Затем была короткая встреча в Париже. Павел по уши сидел в работе, от заказчиков не было отбою, пресса всего мира писала о нем. Ему удалось отвертеться от какого-то интервью, чтобы втайне от жены встретиться со мной. Встречу я начала с того, что со злостью накинулась на бывшего возлюбленного.

— Чувства твои я уважаю, но не понимаю, черт возьми, что эта женщина против меня имеет? Я раньше нее спала с тобой! Это я могла бы предъявлять претензии!

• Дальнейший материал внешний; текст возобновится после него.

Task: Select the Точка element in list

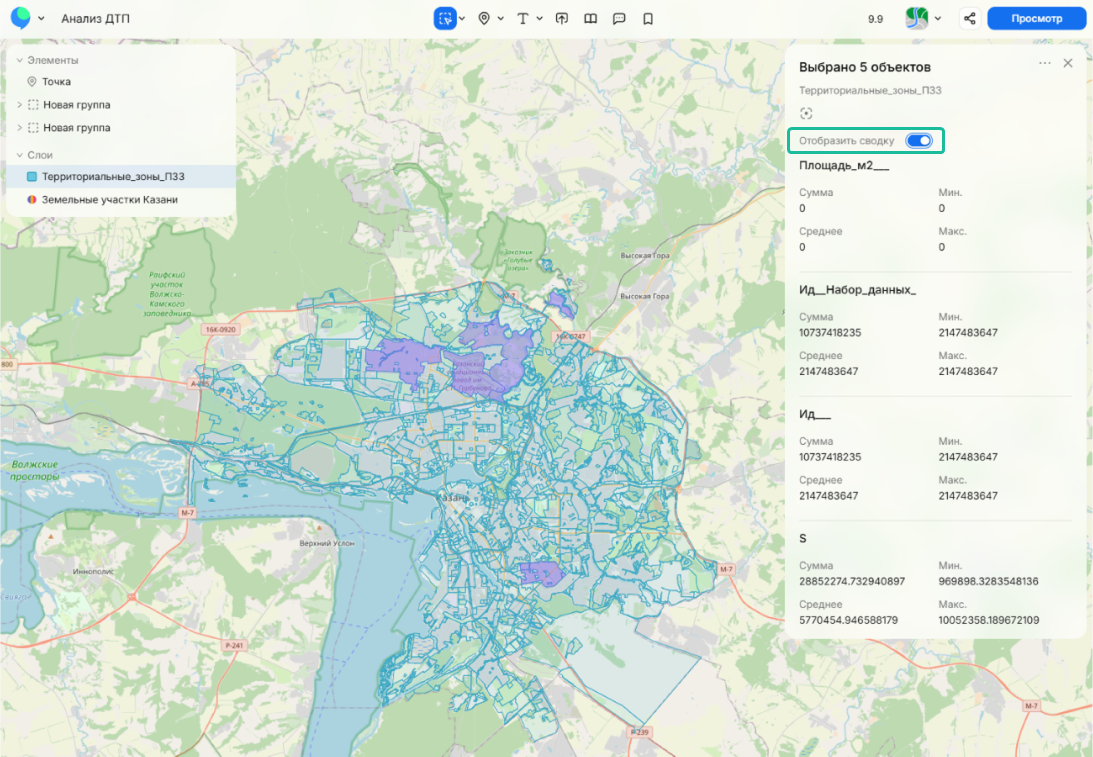Action: [x=56, y=82]
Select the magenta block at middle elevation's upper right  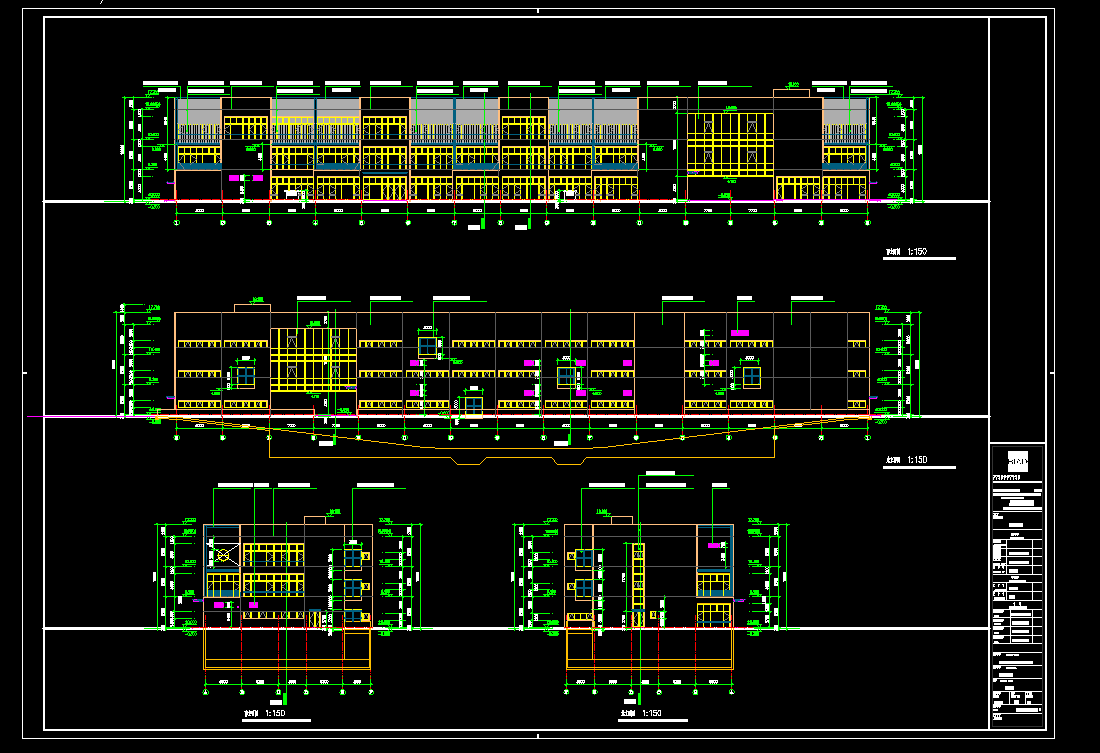click(740, 333)
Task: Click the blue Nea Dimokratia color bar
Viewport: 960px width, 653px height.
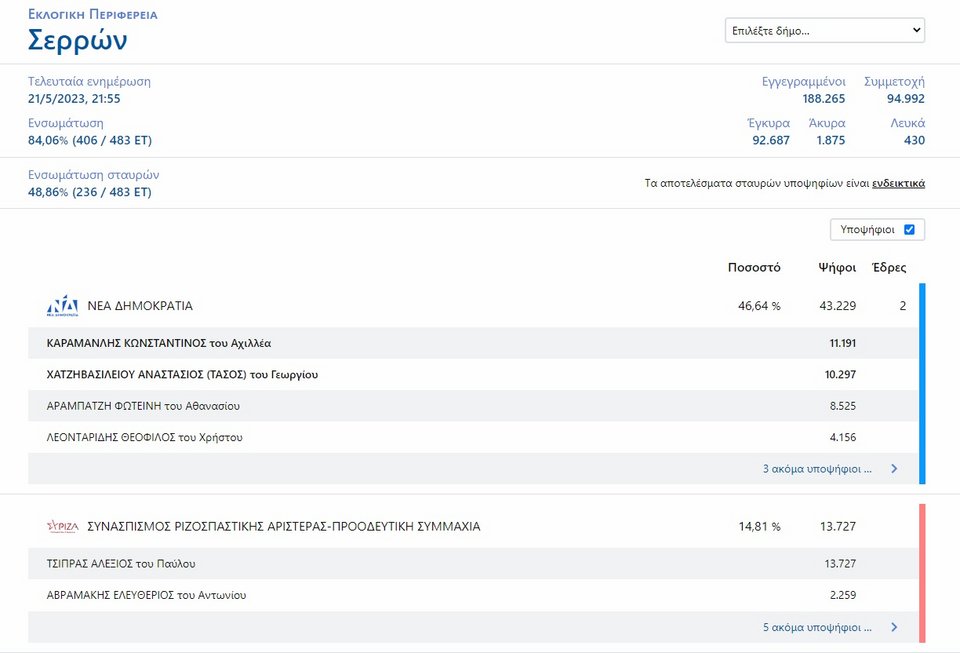Action: tap(921, 383)
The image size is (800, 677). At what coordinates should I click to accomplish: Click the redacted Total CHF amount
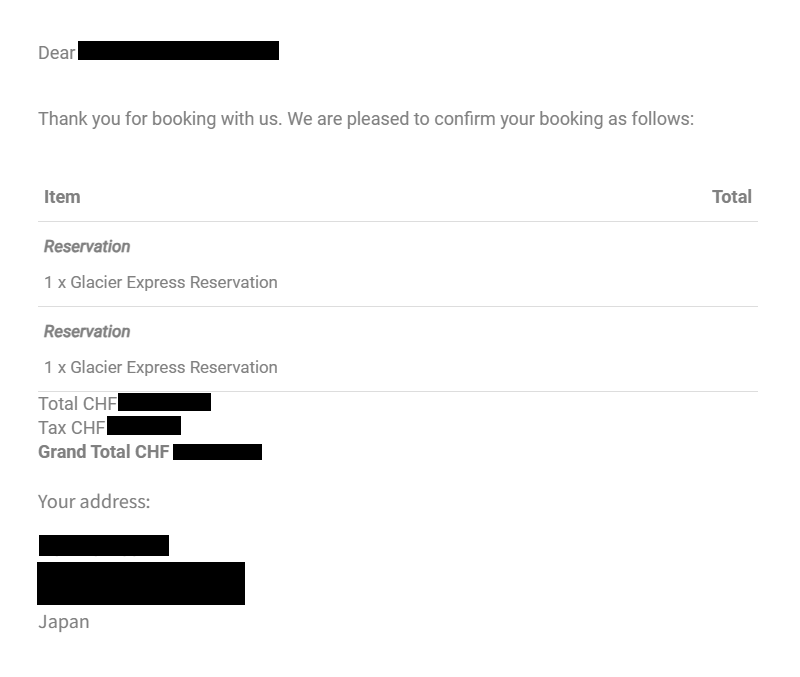pyautogui.click(x=164, y=402)
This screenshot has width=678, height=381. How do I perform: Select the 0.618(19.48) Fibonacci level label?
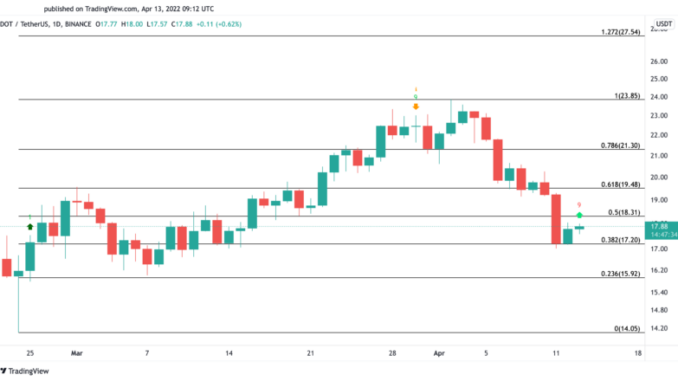point(620,184)
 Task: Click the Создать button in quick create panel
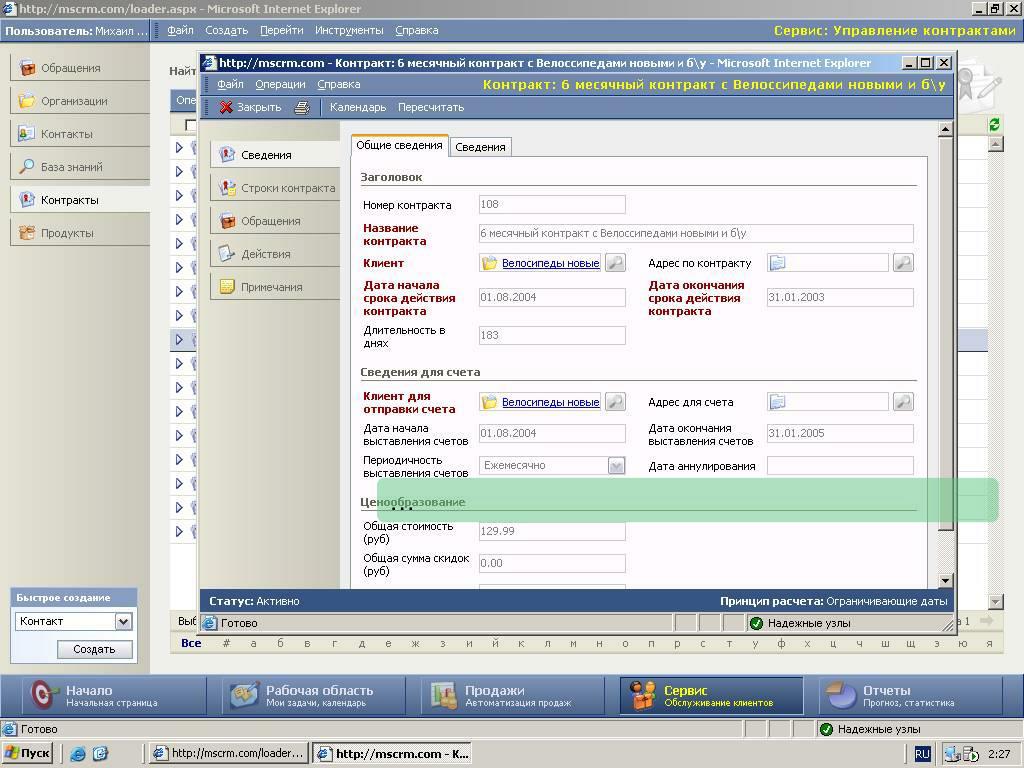click(x=94, y=650)
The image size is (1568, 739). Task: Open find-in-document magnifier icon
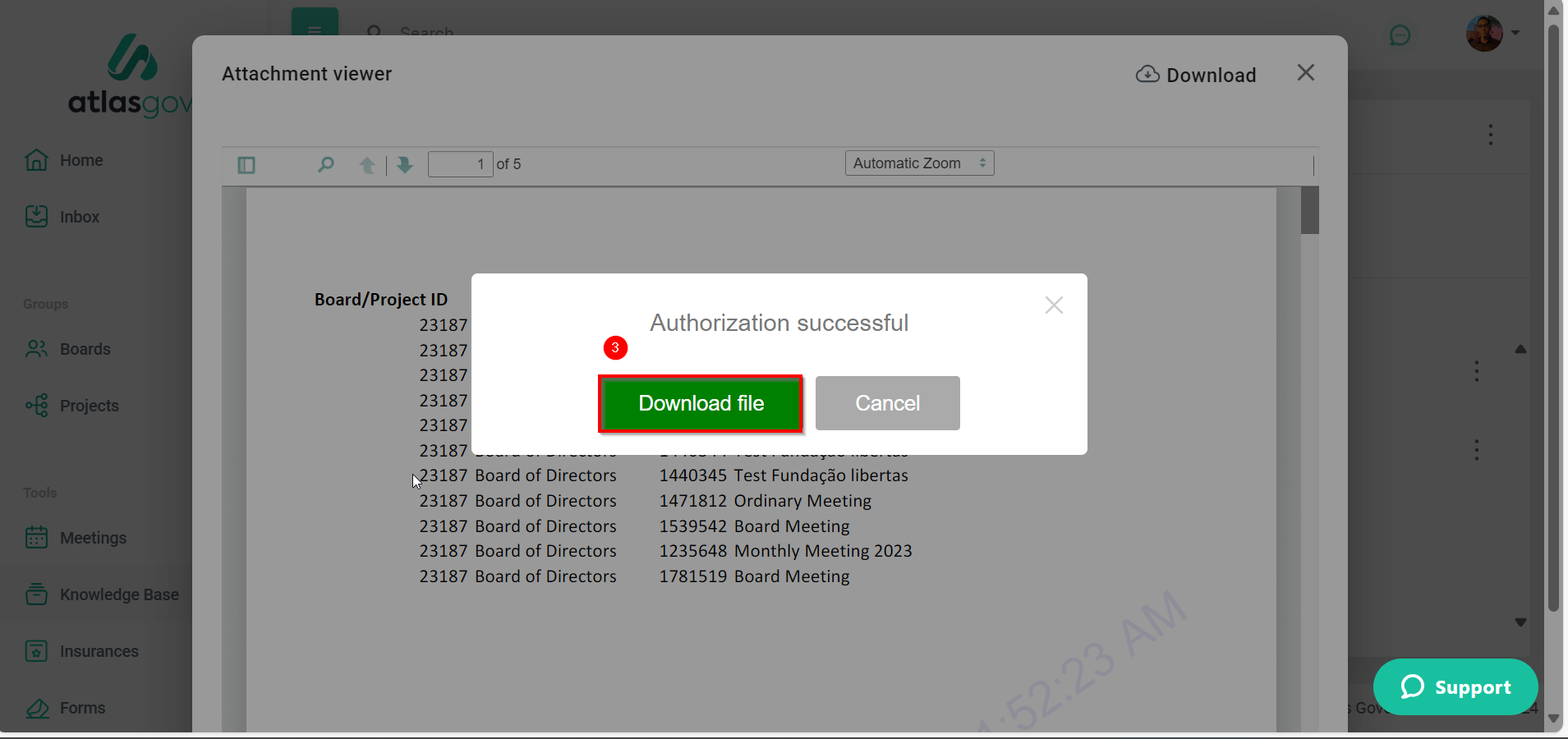click(326, 165)
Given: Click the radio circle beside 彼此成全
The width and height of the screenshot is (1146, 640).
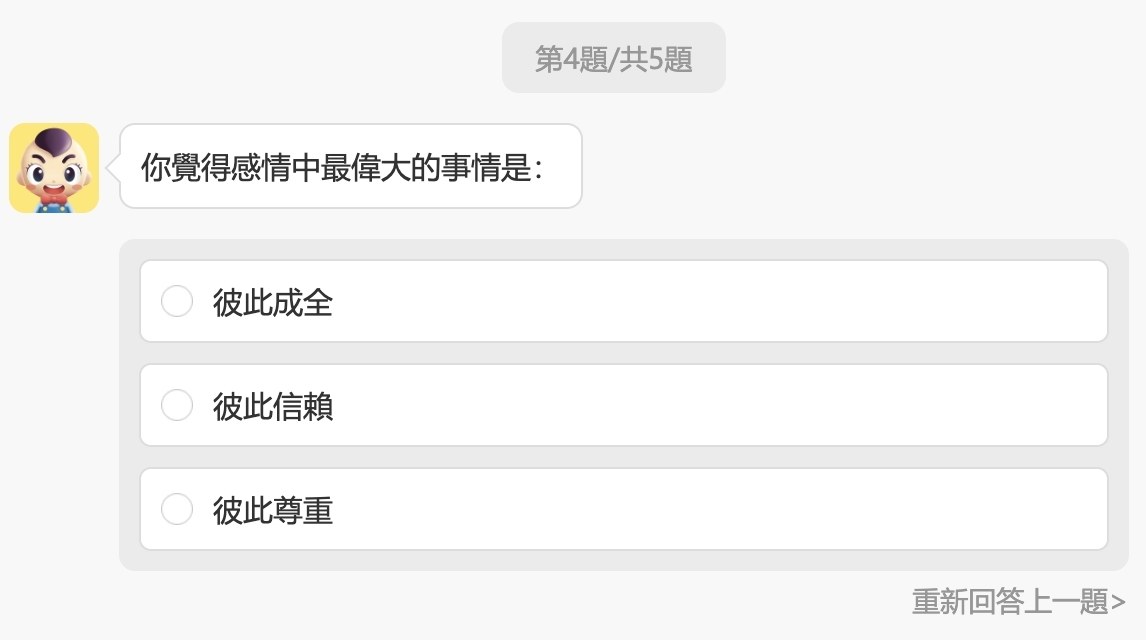Looking at the screenshot, I should point(177,299).
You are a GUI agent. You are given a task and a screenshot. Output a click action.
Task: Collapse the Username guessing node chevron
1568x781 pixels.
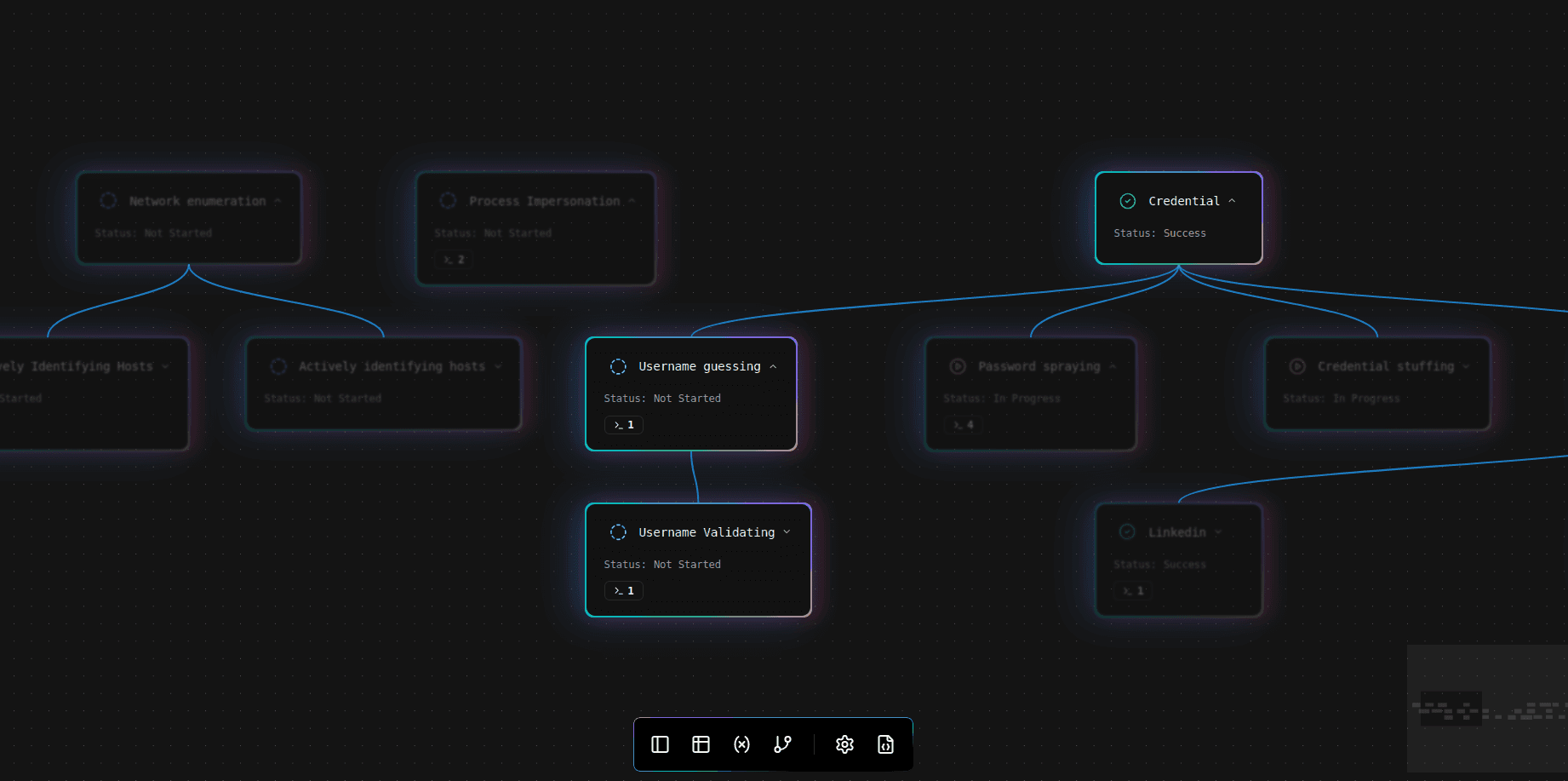[773, 366]

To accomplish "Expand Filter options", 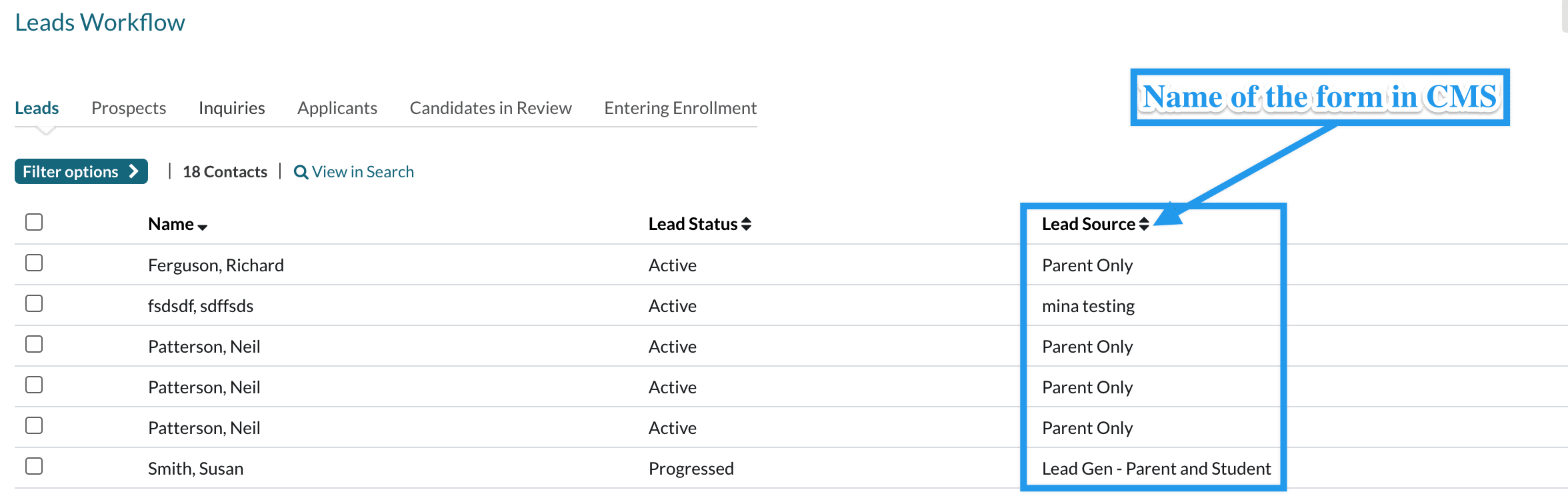I will pyautogui.click(x=80, y=171).
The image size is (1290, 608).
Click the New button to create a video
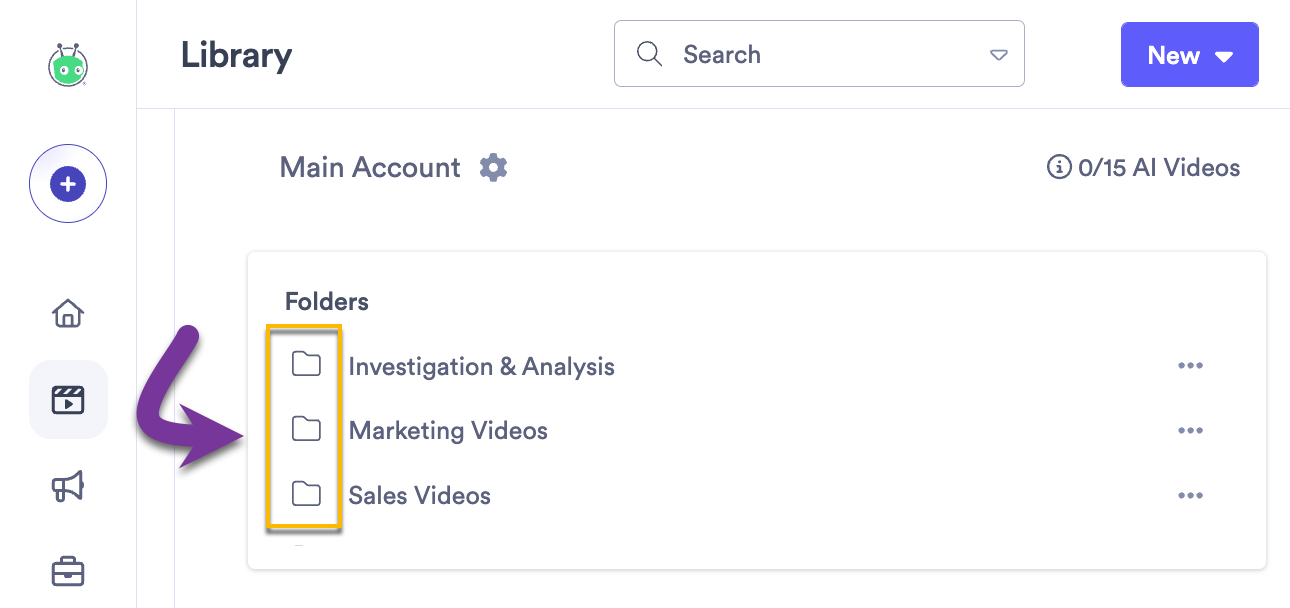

— А разве от женщин можно требовать логики? Ей просто хотелось бы, чтобы тебя просто вообще никогда не было на свете, и давай с этой темой покончим.

— Не только ей этого хочется! — пробурчала я в ответ, мимоходом подумав о том, что знаю еще подобных женщин, но сейчас не время было раздумывать над таким удивительным явлением. Должно быть, было во мне что-то такое, что вызывало распространение активной неприязни ко мне у стольких представительниц нашего прекрасного пола...

— Ты знаешь, у меня возникли кое-какие опасения, — сказал Павел в ходе той нашей парижской встречи. — Ну, может, опасения — сильно сказано. Тень опасений. Техника, конечно, за это время изменилась, но где-то у кого-то припрятана картинка моей стодолларовки с моими отпечатками пальцев и, стыдно признаваться в такой глупости, но даже и матрица. Один раз я брал ее в руки.

— Не надо было брать! — поучительно сказала я. — Для того, чтобы разглядывать, хватило бы и глаз.

— Я только что признался в собственной глупости, не так ли? — мягко возразил Павел. — А то самое мероприятие раскручивается вовсю. Ты знаешь, полиция такого не любит. К тому же дело осложняют некоторые политические аспекты, не только здесь, но и в Штатах. Впрочем, ты сама, все понимаешь, говорить об этом излишне. Вдобавок зашевелились конкуренты, у меня есть враги. Предметы, о которых я только что упомянул, находятся в Польше.

— И что?

— Если бы удалось их уничтожить... Я подумала о Миколае, с которым меня тогда как раз связывала любовь — огромная и вечная, как завивка и двигатель. Тогда я Миколаю доверяла безоговорочно. Возможностями он располагал, энергии ему не занимать, а что Павла любил примерно так же, как жена последнего — меня, так на что мои дипломатические способности? Подавив зародившиеся было в душе сомнения в собственных дипломатических способностях, я решила попытаться.

Когда я сказала об этом Павлу, он решился ознакомить меня с теми сведениями, которые ему удалось собрать. Его дед, супруг той самой французской бабки, был богатым человеком. Среди прочих недвижимостей было у него небольшое поместье Поеднане, которое находилось в четырех километрах за Тарчином, недалеко от груецкого шоссе. Я не только знала об этом поместье, но и бывала там. Дело в том, что моему отцу, банковскому служащему, вскоре после войны приходилось вести по роду службы дела с владельцем поместья. Недвижимость эта равнялась пятидесяти гектарам и десяти квадратным метрам. Вот из-за этих десяти м2 и разгорелся весь сыр-бор. Владения, превышающие пятьдесят гектаров, государство приватизировало. Оно бы не задумываясь отобрало и Поеднане, да дедушка Павла был малый не промах, использовал все свои тайные возможности, нажал на тайные пружины, и довольно долго ему удавалось сдерживать аппетиты государства. В конце концов ему помог мой отец, человек справедливый и мыслящий математическими категориями. По его предложению цифру, обозначающую размер владения, округлили в сторону уменьшения. Чем в конце концов закончилось дело, я не знаю, но поместье запомнила очень хорошо, ибо отец брал меня туда с собой несколько раз, поместье мне чрезвычайно нравилось, я даже представляла, что оно принадлежит мне... Потом я выросла, научилась читать и разучилась мечтать, долго не бывала в тех краях и уже совсем недавно приезжала туда вместе с Миколаем.